Tuesday, November 10, 2009

GUIDs as Conceptual Endpoints

GUIDs have been a topic of fantastic debate within the biodiversity informatics community over the last few years.

There was, and is, and obvious need for GUIDs - to link data records and data sets together, to be able to refer to the "same" object that other people are referring to, to be able to update a cached record at a later date, and many others.

These discussions have lead to a, rather thorough (maybe too thorough), analysis of GUID technologies, styles, perspectives, advantages, and disadvantages.

This has brought up many issues about GUIDs in general:
- what exactly does a GUID refer to? a physical object? a conceptual object?
- how do we "resolve" information about a GUID?
- which is the "official" information about that GUID? and which is annotation?

Various perspectives of GUIDs are now apparent, from very specific (eg, a database record and some data values in xml that represent the object the GUID refers to), to the fuzzy (conceptual descriptions and annotations about an idea).

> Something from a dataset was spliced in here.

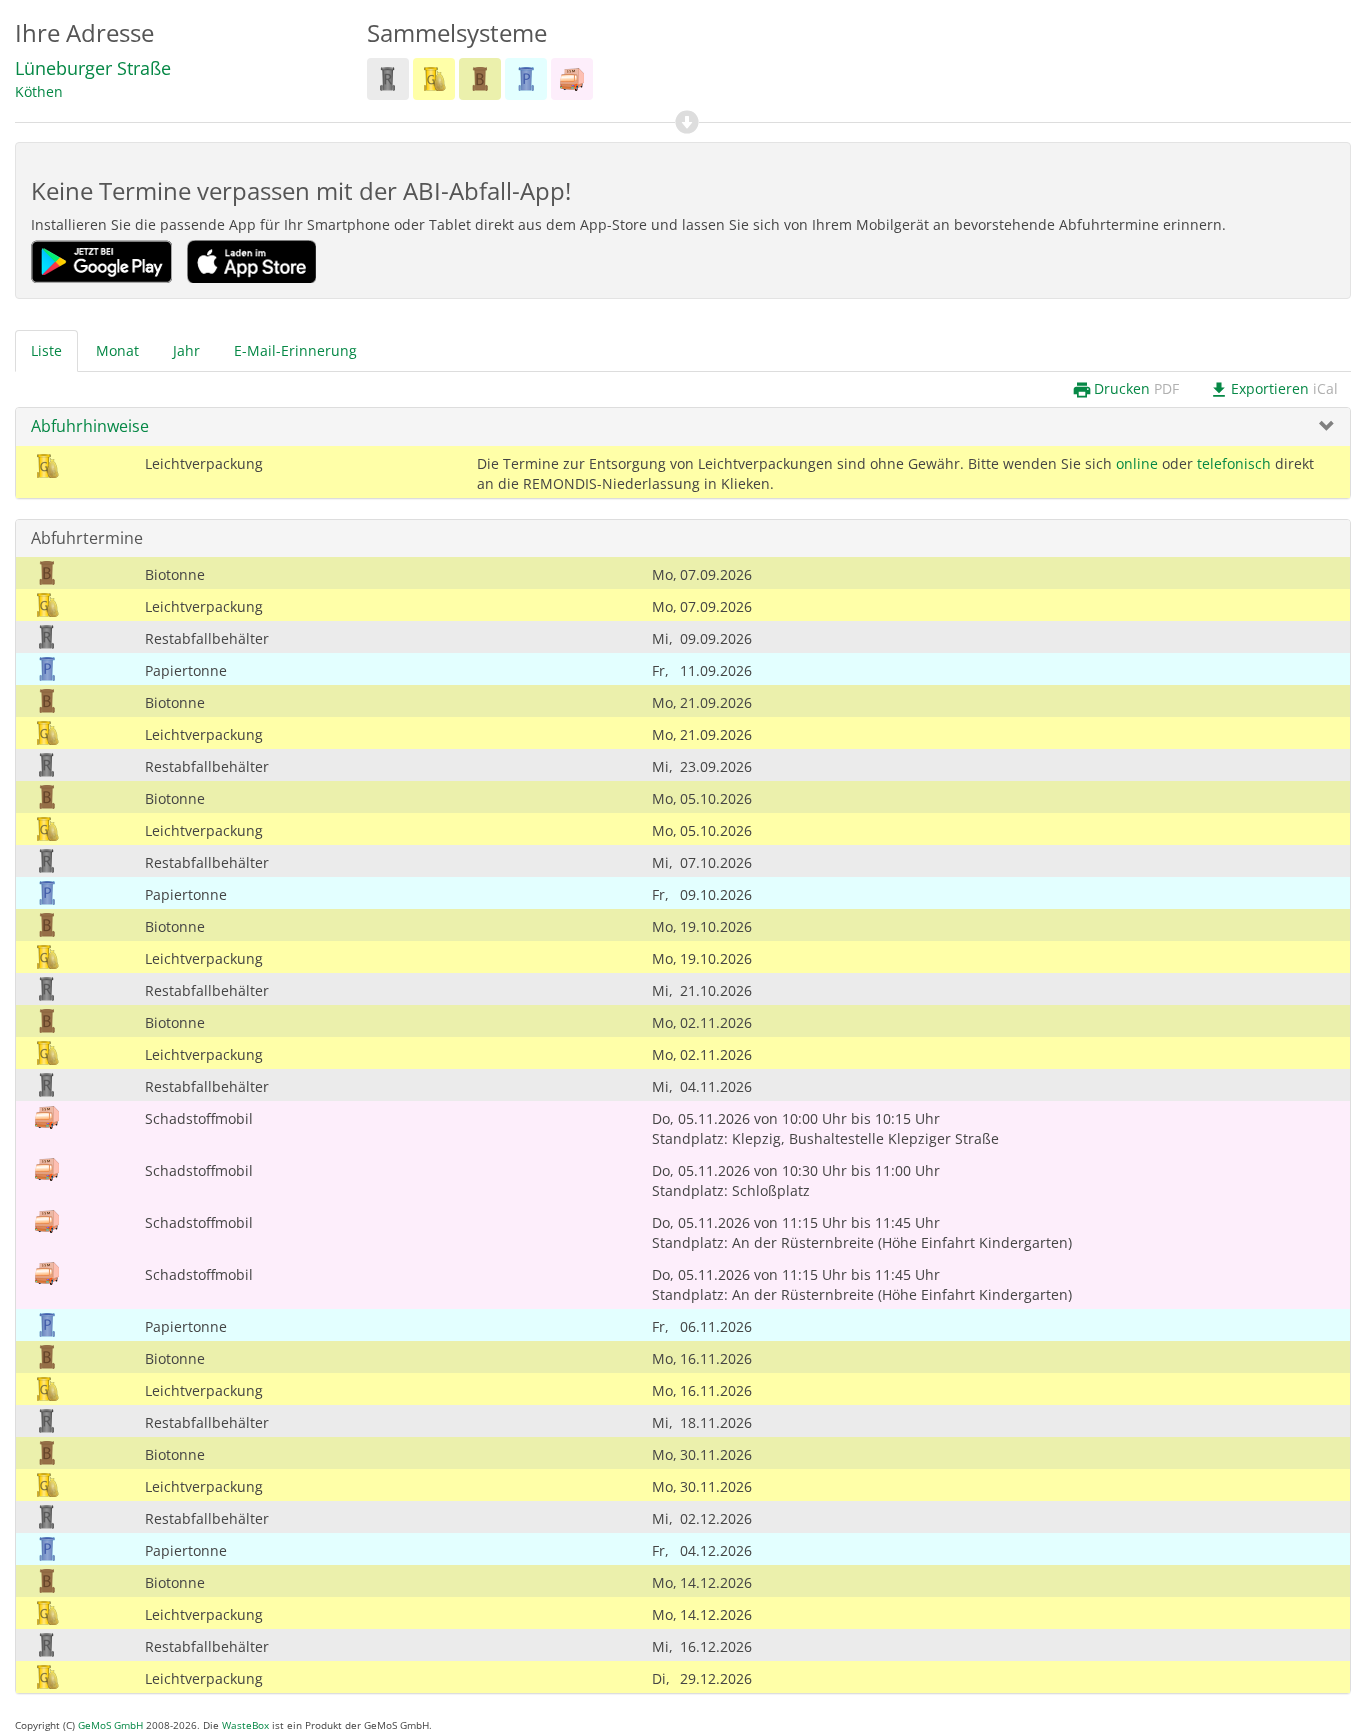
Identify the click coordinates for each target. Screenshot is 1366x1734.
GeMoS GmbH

The Linked Data community (http://linkeddata.org/) have needed to deal with these issues face on (dues to the obvious need to link data objects together directly), and have addressed this by adopting the idea that GUIDs always refer to "abstract" representations, and always use HTTP 303 redirects to "redirect" to the data about that object. This seems a little overkill, and overly abstracted, but it is a consistent approach for the various types of objects, i.e. abstract objects and physical objects.

Over time, various forms of GUID have been present in these discussions, including
- URL
- URI
- LSID
- DOI
- UUID
- HANDLE
- Integer :-)
- etc

All of these technologies are really methods of getting to the information about a GUID, EXCEPT the UUID. However UUIDs are not resolvable - so are they of little use?

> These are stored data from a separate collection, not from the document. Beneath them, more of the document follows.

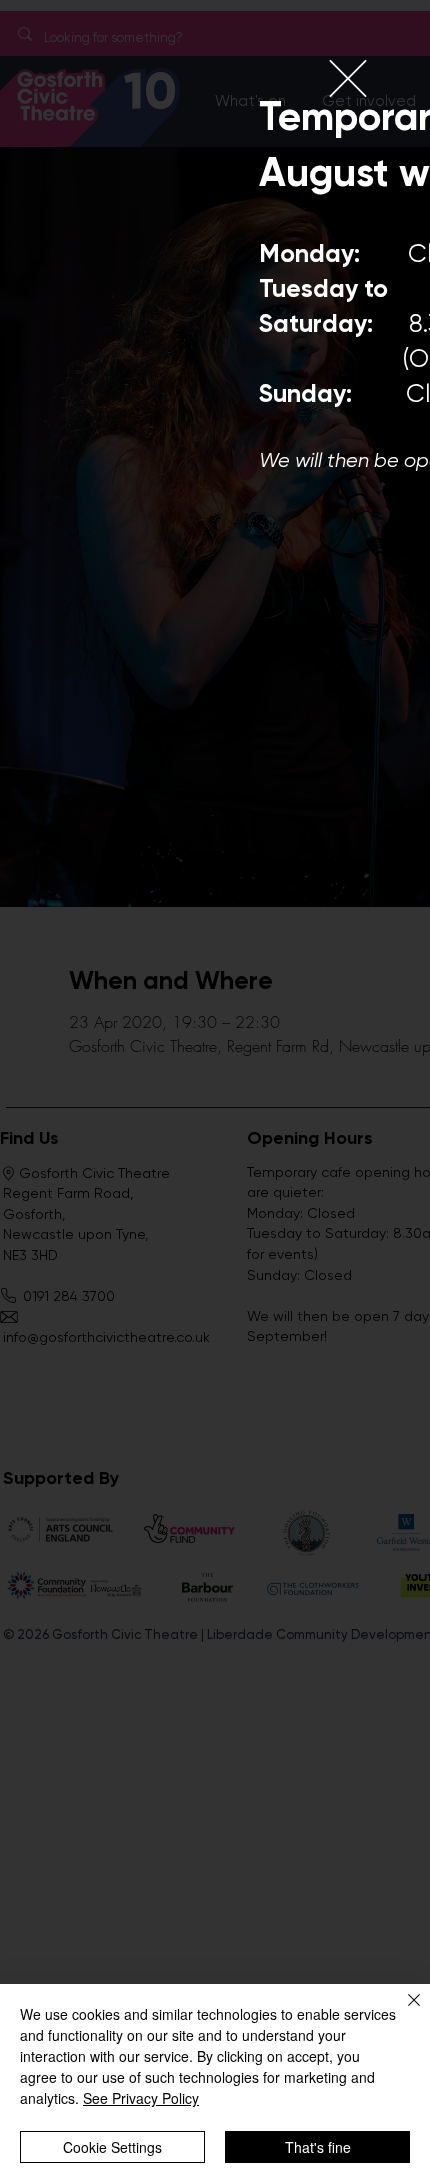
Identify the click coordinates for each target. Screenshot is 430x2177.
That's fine (318, 2147)
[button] (348, 78)
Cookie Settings (112, 2147)
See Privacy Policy (141, 2098)
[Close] (402, 2012)
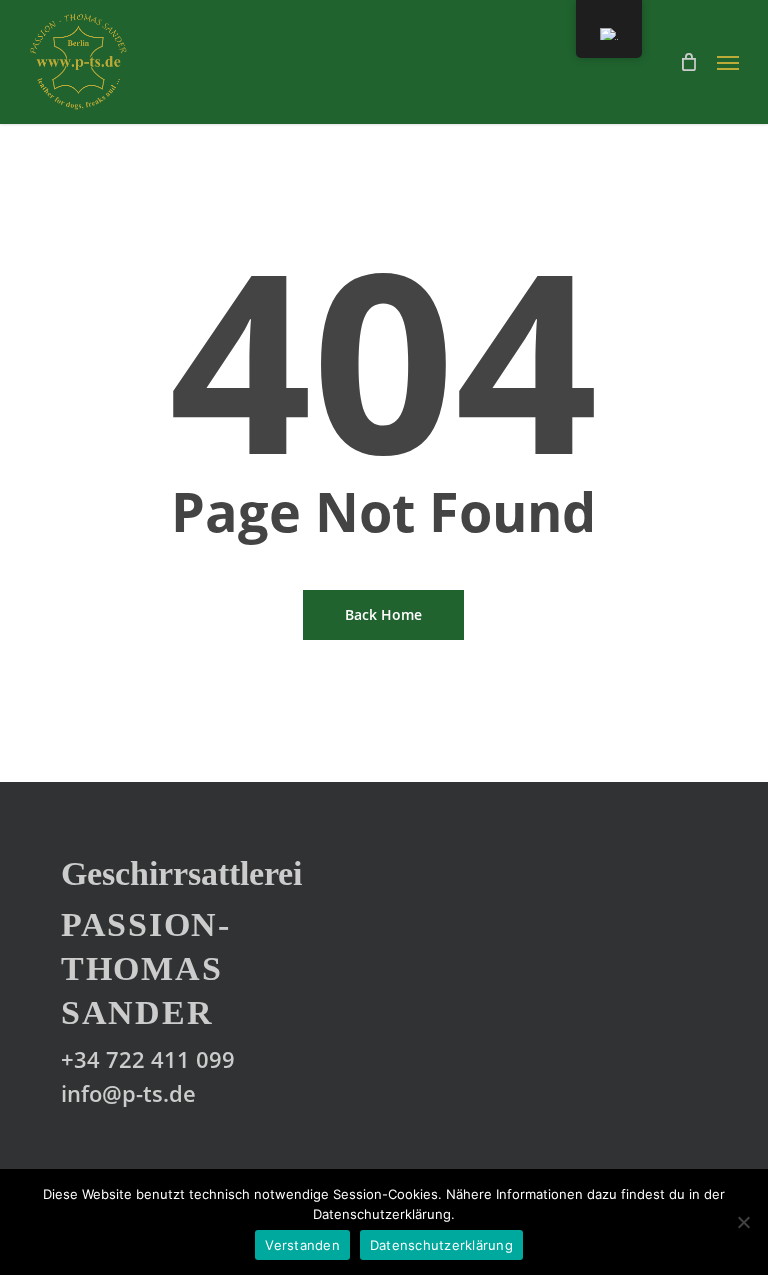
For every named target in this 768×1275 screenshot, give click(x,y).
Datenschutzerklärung (441, 1245)
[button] (728, 62)
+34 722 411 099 (148, 1059)
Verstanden (302, 1245)
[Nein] (743, 1222)
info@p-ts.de (128, 1093)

I have been contemplating this issue, and have a devised a slightly different approach to this conundrum. What I think we are mean, when we assign a GUID to an object, is to stamp that object/concept with an ID so we can all talk about the same thing. So all we really need to satisfy this, is a unique ID (without all the Internet oriented, resolution overhead piffle on top) - and a good example of this pure identifier, is the UUID.

So if we just start from the basics and assign UUIDs to the objects we are describing, then add the data we are interested in, and worry about the Internet resolution stuff later, I think we will progress much quicker. This is what I call "conceptual endpoints", because the object we are talking about now has a GUID (UUID), but is not really generally retrievable, as it is not resolvable over web technologies.

We can then add resolution mechanisms on top of this approach, and could well use several standard technologies for doing this job, eg LSID, HTTP URI, DOI etc - it doesn't really matter which, or how many, so long as they connect to the same conceptual endpoint.

eg
say we have a physical object, eg a coffee mug
- we could then assign an ID to that mug, eg "72FFE2F1-A9F8-4887-A95F-11D127730879"
- and some data, eg "color:white", "height:9.6cm"


The conceptual endpoint in this case is the mug "72FFE2F1-A9F8-4887-A95F-11D127730879". Currently there is no way to find out any information, over the web, about this mug.


So, we could assign resolvable technologies to our endpoint, so that the information is retrievable, eg:

- LSID - urn:lsid:example.org:mugs:72FFE2F1-A9F8-4887-A95F-11D127730879

- URI - http://example.org/mugs/72FFE2F1-A9F8-4887-A95F-11D127730879


So these various methods of retrieving data about an object are all valid an useful, but ultimately refer to the same conceptual endpoint. Which in the end is what most people really want to make sure is in place and correct. The technology for retrieving the information is quite secondary.


So that is conceptual endpoints, or perhaps, as me mate Roger said, the "conceptual end of the point".